((

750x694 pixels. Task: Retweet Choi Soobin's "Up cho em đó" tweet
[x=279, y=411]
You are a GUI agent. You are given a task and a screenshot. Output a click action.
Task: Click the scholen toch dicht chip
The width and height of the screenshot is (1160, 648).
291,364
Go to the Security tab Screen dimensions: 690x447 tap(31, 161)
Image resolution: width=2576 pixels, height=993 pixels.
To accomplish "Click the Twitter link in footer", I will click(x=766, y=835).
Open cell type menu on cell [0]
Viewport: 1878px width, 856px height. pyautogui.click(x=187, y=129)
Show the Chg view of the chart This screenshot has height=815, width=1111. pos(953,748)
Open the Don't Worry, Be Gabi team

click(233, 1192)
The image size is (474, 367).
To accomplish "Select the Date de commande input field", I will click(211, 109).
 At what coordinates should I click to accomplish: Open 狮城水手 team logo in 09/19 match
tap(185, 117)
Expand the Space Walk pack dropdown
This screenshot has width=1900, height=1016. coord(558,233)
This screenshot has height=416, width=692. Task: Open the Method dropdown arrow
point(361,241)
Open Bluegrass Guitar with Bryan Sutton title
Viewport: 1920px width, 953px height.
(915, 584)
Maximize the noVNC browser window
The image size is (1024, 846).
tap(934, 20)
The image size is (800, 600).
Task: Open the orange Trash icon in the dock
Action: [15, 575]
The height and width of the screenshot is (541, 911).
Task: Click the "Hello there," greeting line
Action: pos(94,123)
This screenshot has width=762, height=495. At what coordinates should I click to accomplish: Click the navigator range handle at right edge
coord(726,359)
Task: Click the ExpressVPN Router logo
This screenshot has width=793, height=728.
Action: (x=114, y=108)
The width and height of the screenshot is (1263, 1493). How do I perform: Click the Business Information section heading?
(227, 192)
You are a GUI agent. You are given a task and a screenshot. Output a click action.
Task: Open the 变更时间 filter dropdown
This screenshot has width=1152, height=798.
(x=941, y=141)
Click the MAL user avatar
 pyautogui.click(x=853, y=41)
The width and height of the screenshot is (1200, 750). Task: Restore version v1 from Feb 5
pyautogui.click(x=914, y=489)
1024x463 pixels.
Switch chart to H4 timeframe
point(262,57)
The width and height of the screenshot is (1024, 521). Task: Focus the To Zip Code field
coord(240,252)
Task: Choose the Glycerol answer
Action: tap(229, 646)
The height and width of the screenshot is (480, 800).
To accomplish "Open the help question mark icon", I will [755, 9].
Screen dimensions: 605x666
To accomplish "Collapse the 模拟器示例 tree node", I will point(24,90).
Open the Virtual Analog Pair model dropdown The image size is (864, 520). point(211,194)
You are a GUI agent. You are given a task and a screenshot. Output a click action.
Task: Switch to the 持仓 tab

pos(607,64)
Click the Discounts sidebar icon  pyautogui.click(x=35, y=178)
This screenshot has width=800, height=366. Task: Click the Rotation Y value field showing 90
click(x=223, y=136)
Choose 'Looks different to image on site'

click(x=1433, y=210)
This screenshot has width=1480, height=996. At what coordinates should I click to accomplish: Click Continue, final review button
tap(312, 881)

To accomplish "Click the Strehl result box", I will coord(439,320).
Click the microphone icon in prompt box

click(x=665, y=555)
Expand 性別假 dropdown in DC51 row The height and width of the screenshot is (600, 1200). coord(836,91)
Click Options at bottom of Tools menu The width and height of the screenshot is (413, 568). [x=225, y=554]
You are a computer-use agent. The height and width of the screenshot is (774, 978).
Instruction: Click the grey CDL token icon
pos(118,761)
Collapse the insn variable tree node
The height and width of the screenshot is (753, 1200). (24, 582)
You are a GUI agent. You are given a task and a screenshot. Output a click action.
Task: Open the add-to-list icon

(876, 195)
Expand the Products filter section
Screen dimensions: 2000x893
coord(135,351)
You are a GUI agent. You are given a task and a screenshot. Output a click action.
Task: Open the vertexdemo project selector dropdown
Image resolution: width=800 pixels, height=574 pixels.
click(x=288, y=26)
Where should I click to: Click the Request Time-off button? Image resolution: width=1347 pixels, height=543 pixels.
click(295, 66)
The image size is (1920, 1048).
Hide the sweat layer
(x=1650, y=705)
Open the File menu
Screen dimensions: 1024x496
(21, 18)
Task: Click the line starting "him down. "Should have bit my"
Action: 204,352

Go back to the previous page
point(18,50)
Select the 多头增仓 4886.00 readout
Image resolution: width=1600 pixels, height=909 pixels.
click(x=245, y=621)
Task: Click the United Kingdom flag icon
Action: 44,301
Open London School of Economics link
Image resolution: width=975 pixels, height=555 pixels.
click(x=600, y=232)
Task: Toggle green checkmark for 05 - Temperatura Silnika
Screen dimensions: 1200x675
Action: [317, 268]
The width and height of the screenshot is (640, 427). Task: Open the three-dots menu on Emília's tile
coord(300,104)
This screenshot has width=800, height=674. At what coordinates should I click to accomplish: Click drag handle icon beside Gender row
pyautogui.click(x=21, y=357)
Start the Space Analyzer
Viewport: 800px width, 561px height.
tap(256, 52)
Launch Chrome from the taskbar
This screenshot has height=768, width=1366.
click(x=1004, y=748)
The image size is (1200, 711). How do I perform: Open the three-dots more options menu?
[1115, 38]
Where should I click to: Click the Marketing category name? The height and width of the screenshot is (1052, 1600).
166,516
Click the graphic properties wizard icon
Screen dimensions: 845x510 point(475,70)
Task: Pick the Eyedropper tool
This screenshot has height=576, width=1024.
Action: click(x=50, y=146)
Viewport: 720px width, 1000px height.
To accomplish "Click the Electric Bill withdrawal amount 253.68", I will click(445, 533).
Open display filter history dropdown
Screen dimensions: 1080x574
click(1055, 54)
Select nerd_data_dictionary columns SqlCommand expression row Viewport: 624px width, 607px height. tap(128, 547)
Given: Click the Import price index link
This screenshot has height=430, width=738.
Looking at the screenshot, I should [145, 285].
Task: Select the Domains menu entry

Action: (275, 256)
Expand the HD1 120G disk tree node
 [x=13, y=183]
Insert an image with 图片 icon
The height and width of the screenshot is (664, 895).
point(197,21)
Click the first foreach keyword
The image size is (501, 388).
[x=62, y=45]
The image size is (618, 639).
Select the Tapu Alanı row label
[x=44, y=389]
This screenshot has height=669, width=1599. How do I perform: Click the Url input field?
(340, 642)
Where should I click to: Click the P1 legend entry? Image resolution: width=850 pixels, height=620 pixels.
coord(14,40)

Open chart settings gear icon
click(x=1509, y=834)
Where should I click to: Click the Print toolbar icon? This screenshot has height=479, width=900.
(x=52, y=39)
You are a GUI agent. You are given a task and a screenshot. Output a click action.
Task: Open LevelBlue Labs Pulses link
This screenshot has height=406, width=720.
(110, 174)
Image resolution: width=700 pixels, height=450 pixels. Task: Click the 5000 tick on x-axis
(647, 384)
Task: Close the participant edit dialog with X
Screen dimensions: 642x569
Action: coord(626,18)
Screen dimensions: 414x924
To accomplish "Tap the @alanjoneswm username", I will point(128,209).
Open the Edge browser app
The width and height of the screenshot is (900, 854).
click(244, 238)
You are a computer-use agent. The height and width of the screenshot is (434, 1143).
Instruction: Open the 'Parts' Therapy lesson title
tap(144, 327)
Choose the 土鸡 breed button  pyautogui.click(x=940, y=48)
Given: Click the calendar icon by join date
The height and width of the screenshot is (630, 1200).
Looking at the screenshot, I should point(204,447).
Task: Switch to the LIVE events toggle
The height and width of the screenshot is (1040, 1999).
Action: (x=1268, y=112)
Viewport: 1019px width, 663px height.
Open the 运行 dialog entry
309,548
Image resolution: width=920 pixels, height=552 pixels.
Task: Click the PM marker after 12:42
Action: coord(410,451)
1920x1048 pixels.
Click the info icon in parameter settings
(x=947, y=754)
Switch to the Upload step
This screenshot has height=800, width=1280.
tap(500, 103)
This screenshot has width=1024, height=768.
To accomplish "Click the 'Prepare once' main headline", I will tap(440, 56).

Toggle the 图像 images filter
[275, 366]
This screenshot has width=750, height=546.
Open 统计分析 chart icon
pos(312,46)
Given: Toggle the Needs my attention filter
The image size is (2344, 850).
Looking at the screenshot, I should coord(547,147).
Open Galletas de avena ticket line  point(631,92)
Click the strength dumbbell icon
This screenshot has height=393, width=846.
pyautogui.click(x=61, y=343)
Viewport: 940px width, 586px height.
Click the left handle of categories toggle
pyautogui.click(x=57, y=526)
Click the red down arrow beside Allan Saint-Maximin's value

))

- [Exercise]
Reproduce exactly, and only, the part of the listing above that begins at the line with "Collapse the insn variable tree node" and goes on through the line with "Task: Open the vertexdemo".

- [Result for this exercise]
Collapse the insn variable tree node
The height and width of the screenshot is (753, 1200). (24, 582)
You are a GUI agent. You are given a task and a screenshot. Output a click action.
Task: Open the add-to-list icon

(876, 195)
Expand the Products filter section
Screen dimensions: 2000x893
coord(135,351)
You are a GUI agent. You are given a task and a screenshot. Output a click action.
Task: Open the vertexdemo project selector dropdown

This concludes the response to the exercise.